* YOUR GOAL *
Every record must come back exactly as given.

* EXERCISE INPUT *

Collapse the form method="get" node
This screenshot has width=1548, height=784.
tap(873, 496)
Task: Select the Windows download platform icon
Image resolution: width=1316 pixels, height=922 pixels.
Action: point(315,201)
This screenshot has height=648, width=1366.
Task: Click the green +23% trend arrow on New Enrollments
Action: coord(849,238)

* ANSWER AREA *
Collapse the form method="get" node
This screenshot has width=1548, height=784.
tap(873, 496)
Task: Select the Windows download platform icon
Image resolution: width=1316 pixels, height=922 pixels.
Action: point(315,201)
This screenshot has height=648, width=1366.
Task: Click the green +23% trend arrow on New Enrollments
Action: coord(849,238)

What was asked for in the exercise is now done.